**PASSAGE SHOWN:**
· · · · ·
Reducing fragmentation in OpenBMC

Jeremy Kerr jk at ozlabs.org
Fri May 15 19:03:33 AEST 2020


Hi OpenBMCers,

I've been working on some different areas of OpenBMC recently, and have
noticed that there seems to be increasing fragmentation between various
platform and infrastructure code.

One of the main impacts I've seen as a consequence is that it's
becoming incredibly difficult for new adopters and contributors to do a
platform port.

I definitely understand that contributing companies have their own
product timelines and priorities, which doesn't always correlate with
OpenBMC development directions. We need to allow that for the project
as a whole to be viable. But I still think there's scope to both
improve the coherence of the OpenBMC work, while also allowing variance
where justified, in a way that makes sense.

To pick a couple of examples and consequences:

 - there are a lot of out-of-tree patches around. While this isn't
necessarily a problem in its own right, some of these are fundamental
to make the upstream platforms work. For anyone adopting those
platforms as a reference, it means that they have a non-functional
platform, or have to use the non-upstream repos.

 - there's increasing amounts of code that require or implement non-
standard behaviour; For example, dbus-sensors exposes and consumes dbus
interfaces that are not described by phosphor-dbus-interfaces. This
means that the divergence is then needed in other projects too. If
those standards don't suit actual requirements, then we should look at
updating them.

Just to be 100% clear though, I am definitely not singling-out the
meta-intel platform support; it's just what I've been experimenting
with recently. Intel have done great upstream work on OpenBMC, and
these issues are only apparent because of the work already done. It
just feels like we're 90% there, and the rest would make the world of
difference for new users.

So, a few things that I think may help the situation:

 - Adherence to standards. Being a little more strict about what
comprises an OpenBMC implementation will go a long way to prevent
future incompatibilities, and means that all of our interface
implementations automatically document their expected behaviour
(because that's in the standard).
· · · · ·
Dataset entries:
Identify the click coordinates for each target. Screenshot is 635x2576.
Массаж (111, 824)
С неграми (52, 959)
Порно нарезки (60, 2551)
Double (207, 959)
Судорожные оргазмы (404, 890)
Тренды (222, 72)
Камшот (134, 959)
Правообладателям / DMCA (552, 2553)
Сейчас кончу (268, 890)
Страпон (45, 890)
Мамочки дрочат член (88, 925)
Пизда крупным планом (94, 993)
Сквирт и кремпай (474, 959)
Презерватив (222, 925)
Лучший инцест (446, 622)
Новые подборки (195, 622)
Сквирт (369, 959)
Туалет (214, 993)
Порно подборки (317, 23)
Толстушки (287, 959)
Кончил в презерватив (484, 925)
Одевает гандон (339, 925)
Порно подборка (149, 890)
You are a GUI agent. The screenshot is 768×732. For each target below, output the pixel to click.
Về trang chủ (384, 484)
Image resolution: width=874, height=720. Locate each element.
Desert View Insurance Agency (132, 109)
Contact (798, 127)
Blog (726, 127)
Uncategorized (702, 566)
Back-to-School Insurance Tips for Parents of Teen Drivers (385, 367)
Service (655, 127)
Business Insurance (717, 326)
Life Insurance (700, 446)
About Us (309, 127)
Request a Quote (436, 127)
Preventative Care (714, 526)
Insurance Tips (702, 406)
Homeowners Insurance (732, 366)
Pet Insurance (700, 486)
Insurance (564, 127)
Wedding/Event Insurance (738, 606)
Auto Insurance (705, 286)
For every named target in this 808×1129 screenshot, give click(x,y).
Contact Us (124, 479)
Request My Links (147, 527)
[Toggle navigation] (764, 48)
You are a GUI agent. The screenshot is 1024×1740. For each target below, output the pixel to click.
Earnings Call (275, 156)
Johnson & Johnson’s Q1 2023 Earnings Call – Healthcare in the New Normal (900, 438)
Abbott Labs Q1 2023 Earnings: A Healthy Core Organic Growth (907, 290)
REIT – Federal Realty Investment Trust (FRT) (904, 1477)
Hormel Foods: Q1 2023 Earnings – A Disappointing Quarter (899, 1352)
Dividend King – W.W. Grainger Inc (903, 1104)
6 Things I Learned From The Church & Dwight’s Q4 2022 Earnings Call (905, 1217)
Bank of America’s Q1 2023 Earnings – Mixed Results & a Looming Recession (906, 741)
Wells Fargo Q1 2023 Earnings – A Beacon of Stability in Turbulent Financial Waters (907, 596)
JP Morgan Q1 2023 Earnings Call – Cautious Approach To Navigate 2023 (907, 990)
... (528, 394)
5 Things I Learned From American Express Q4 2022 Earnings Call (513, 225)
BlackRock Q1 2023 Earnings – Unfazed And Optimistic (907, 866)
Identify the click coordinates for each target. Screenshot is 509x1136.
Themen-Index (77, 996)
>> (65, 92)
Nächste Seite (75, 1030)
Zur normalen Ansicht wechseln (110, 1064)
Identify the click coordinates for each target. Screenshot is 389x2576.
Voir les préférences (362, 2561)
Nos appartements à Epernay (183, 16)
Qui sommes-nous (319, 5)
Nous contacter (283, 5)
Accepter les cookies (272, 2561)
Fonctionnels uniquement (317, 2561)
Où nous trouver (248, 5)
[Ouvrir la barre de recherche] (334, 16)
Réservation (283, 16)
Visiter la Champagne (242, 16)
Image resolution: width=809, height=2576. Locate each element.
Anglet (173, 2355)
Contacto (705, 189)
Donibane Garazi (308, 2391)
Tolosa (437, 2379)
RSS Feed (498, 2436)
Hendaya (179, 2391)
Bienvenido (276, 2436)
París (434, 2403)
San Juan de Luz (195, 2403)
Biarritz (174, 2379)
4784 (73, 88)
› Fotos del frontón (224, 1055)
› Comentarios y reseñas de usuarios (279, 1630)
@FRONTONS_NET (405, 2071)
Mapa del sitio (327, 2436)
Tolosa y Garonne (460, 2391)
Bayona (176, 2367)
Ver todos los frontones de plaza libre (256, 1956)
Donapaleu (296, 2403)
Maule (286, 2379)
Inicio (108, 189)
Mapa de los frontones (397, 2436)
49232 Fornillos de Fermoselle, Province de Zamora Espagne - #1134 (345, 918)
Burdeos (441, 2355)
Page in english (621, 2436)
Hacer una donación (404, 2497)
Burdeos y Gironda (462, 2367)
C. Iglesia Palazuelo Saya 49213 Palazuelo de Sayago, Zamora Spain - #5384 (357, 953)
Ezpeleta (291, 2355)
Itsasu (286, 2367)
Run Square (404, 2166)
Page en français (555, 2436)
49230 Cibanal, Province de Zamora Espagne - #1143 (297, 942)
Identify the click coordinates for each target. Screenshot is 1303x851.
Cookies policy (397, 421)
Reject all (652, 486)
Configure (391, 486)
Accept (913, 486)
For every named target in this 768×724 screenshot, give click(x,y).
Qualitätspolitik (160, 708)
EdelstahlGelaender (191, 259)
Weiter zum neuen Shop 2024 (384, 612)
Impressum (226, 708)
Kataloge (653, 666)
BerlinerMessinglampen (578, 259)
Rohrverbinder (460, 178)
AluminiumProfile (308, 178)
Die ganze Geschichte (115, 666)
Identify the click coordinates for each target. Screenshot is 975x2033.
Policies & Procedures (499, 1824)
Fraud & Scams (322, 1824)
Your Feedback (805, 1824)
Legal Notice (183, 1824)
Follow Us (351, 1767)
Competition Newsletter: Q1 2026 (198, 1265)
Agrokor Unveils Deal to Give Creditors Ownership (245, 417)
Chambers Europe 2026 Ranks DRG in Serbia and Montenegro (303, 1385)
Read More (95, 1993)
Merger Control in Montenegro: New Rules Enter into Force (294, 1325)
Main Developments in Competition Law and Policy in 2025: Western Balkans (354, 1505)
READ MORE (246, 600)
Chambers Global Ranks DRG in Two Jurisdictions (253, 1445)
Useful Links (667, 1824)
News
· · · · ·
**AIM OF THE EXERCISE:** Retype the part of the message on fragmentation in OpenBMC starting with "To pick a couple" and going on through "updating them.". Work only from the message on fragmentation in OpenBMC.

**EXERCISE RESULT:**
To pick a couple of examples and consequences:

 - there are a lot of out-of-tree patches around. While this isn't
necessarily a problem in its own right, some of these are fundamental
to make the upstream platforms work. For anyone adopting those
platforms as a reference, it means that they have a non-functional
platform, or have to use the non-upstream repos.

 - there's increasing amounts of code that require or implement non-
standard behaviour; For example, dbus-sensors exposes and consumes dbus
interfaces that are not described by phosphor-dbus-interfaces. This
means that the divergence is then needed in other projects too. If
those standards don't suit actual requirements, then we should look at
updating them.